## GOAL OF THE EXERCISE
Rewrite everything from the line containing "Task: Select the Line widget option" down to the line containing "click(x=406, y=30)", swapping "Library" for "Playlists" and keeping every other character the same. Leave the pictures out of your copy.

## RECORDS PROVIDED
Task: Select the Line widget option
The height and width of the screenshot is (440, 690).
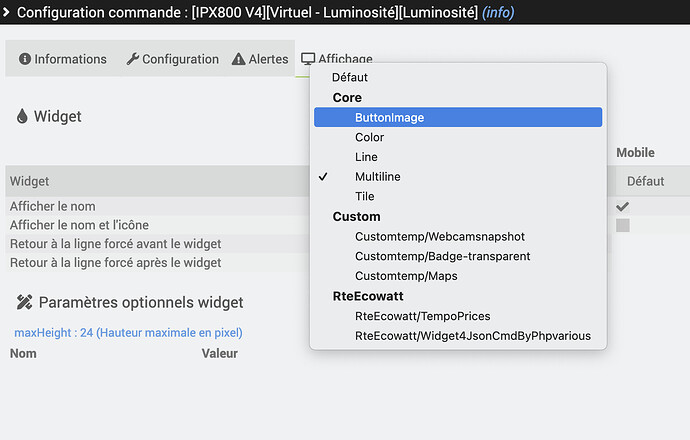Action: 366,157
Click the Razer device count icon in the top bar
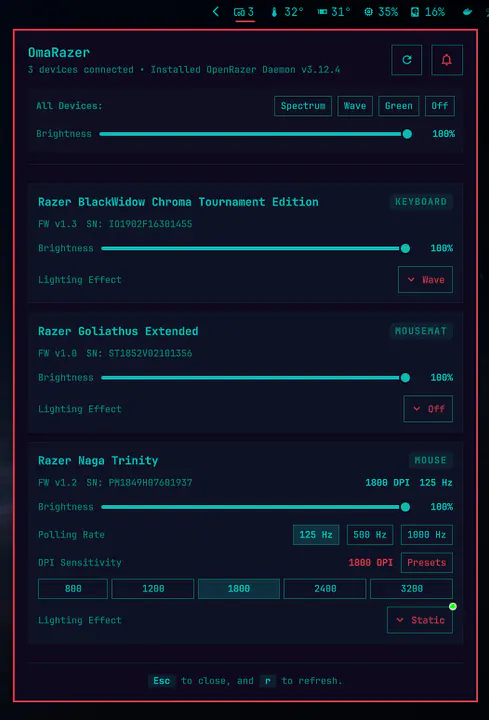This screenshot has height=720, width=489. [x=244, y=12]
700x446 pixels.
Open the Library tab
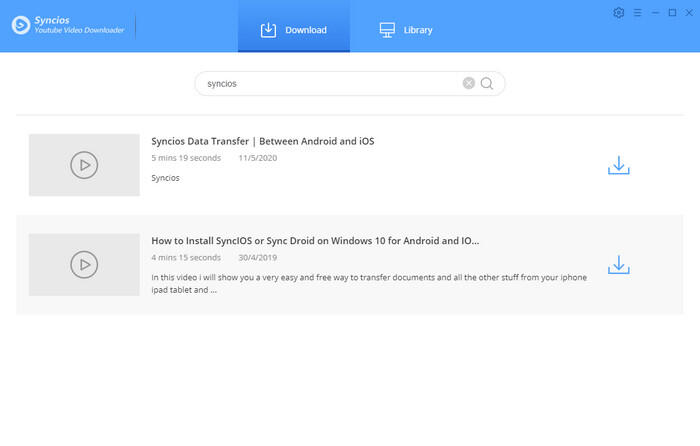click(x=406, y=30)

==

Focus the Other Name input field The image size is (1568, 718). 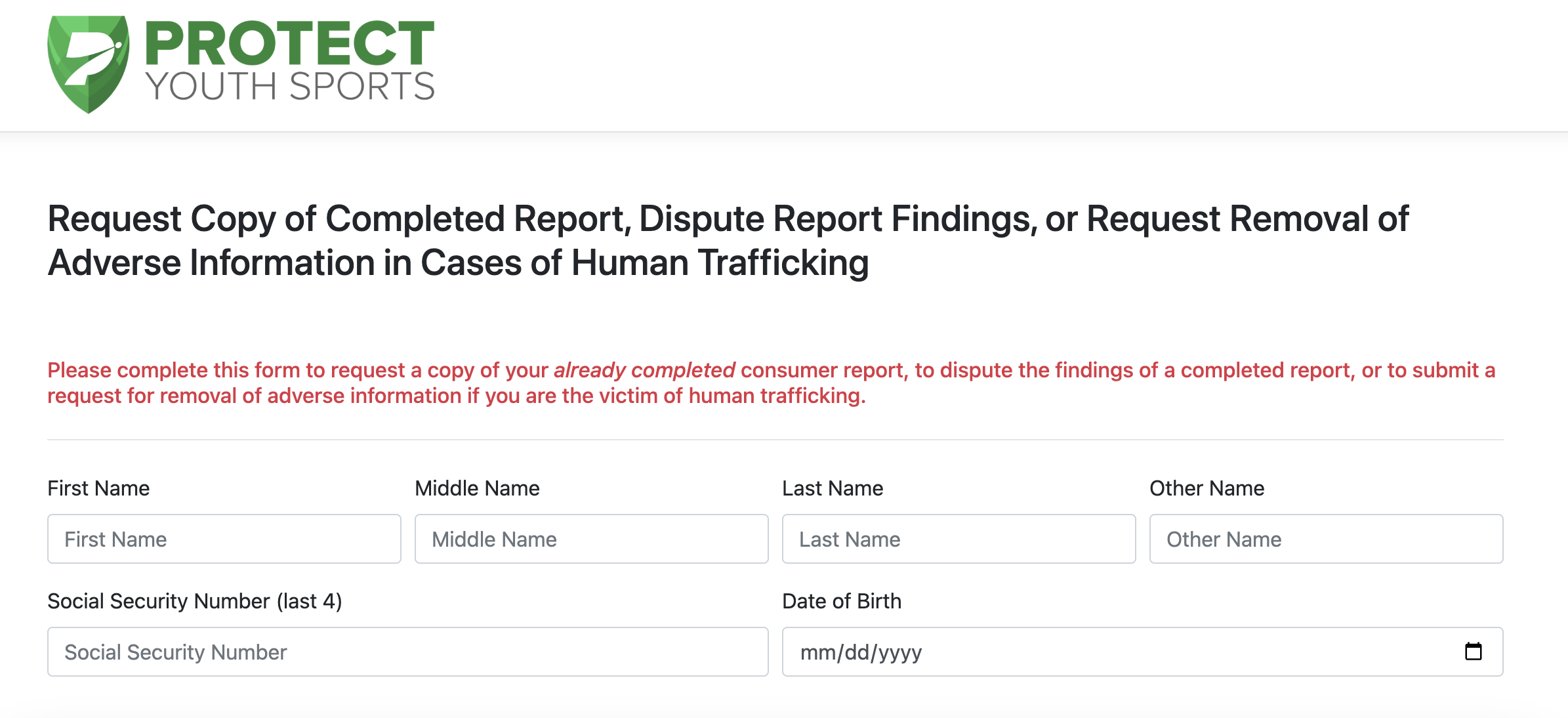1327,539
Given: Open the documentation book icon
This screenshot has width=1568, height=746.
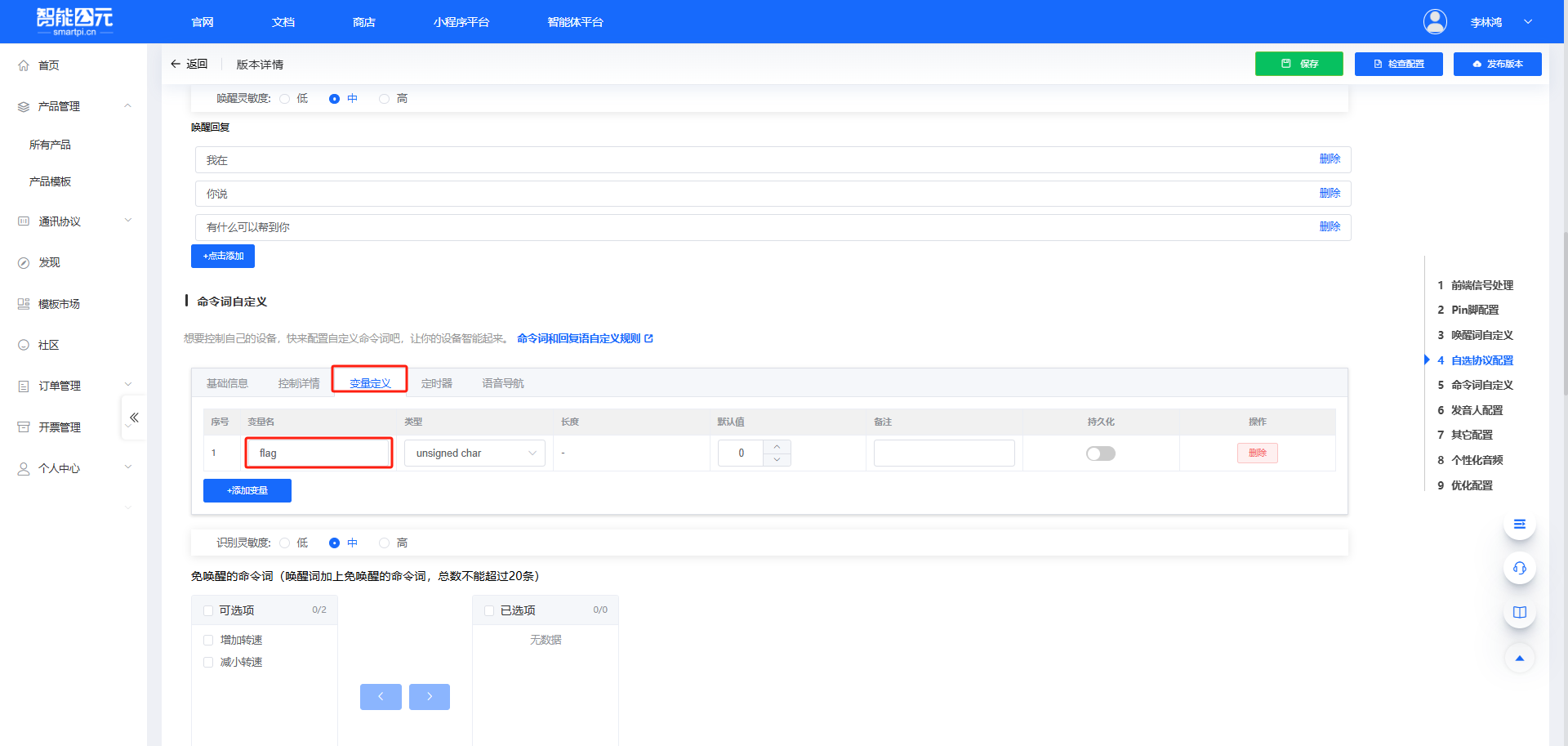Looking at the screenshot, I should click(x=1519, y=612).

## SOLVED EXERCISE
Task: Select the Line widget option
The height and width of the screenshot is (440, 690).
Action: 366,157
Click the Razer device count icon in the top bar
This screenshot has height=720, width=489. [x=244, y=12]
700x446 pixels.
Open the Playlists tab
click(x=406, y=30)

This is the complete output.